To prevent similar incidents, the company is tightening internal testing before shipping updates. As compensation, Anthropic has reset usage limits for all subscribers.
The problems highlight an industry-wide compute crunch. This bottleneck is increasingly causing outages and forcing AI providers to raise prices for compute-intensive tools.
Users complained about declining quality in Claude Code. Anthropic identified and fixed three separate sources of error. The company promises stricter quality controls going forward.
Over the past month, a growing number of users reported that Anthropic's coding tool Claude Code was producing noticeably worse results. Anthropic has now laid out the causes in a detailed post-mortem: three independent changes to Claude Code, the Claude Agent SDK, and Claude Cowork combined to create a widely felt quality drop. The API itself was not affected, according to Anthropic. All three issues have been fixed as of April 20 with version 2.1.116.
Lower reasoning effort, caching bugs, and prompt restrictions caused the problems
The first issue dates back to March 4. Anthropic lowered the default reasoning effort from "high" to "medium" because some users were experiencing extreme latency in high mode. Internal testing had shown that medium mode delivered only slightly worse results on most tasks while significantly reducing latency. The trade-off didn't pay off: users quickly reported that Claude Code felt less intelligent. On April 7, Anthropic permanently rolled back the change.

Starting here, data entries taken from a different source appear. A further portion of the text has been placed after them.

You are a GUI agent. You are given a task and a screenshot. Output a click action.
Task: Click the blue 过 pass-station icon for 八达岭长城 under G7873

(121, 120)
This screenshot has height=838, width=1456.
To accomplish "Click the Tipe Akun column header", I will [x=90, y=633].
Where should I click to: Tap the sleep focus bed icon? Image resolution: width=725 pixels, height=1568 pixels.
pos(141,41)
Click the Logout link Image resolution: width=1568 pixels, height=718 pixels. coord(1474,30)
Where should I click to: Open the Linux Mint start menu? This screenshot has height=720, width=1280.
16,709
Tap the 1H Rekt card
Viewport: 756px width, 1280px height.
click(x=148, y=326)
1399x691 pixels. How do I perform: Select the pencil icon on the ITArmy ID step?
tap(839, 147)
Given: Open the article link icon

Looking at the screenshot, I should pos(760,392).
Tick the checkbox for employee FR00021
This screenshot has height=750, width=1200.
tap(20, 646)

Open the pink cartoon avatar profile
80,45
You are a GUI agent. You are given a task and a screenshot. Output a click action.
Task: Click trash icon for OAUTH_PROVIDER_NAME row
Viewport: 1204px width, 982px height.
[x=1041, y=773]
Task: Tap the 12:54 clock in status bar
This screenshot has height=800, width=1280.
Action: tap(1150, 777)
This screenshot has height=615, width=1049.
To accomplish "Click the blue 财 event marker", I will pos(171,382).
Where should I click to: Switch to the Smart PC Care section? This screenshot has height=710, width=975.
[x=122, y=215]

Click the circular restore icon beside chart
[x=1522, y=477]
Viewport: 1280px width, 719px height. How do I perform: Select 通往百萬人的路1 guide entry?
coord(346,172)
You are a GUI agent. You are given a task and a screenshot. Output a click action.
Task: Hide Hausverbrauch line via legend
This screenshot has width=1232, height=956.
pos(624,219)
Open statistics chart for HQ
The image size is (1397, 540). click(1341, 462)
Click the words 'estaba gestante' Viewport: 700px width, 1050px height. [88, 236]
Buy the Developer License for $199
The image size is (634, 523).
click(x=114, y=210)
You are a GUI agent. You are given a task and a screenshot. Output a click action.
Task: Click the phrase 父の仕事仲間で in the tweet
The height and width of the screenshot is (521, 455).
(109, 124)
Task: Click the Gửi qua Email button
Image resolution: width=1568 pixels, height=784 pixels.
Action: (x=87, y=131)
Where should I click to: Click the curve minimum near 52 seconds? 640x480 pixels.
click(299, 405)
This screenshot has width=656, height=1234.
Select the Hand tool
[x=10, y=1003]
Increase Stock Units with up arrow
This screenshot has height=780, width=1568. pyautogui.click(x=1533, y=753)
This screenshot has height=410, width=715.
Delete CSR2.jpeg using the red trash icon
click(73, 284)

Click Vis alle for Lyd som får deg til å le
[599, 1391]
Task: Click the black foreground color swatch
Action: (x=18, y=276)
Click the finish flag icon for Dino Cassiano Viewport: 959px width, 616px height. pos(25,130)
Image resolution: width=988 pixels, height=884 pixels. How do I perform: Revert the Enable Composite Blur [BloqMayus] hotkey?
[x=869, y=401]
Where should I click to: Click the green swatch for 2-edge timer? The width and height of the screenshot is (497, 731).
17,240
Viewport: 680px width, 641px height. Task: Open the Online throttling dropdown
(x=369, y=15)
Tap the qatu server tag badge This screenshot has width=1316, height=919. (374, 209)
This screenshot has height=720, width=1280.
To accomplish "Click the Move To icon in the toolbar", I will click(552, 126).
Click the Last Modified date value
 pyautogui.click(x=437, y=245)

The second problem was a bug in a caching optimization shipped on March 26. The plan was to delete older reasoning sections once after an hour of inactivity to reduce latency when resuming a session. A coding error caused the reasoning history to be wiped on every subsequent turn instead.
Claude progressively lost context about its own decisions. Users noticed forgetfulness, repetition, and strange tool choices. On top of that, the resulting cache misses burned through usage limits faster than expected. According to Anthropic, the bug slipped through reviews undetected and wasn't fixed until April 10.
A third issue appeared on April 16: a system prompt instruction meant to curb the well-known verbosity of Opus 4.7. The line read: "Length limits: keep text between tool calls to ≤25 words. Keep final responses to ≤100 words unless the task requires more detail." Later testing with a broader eval suite revealed a 3 percent quality drop. Anthropic rolled back the change on April 20.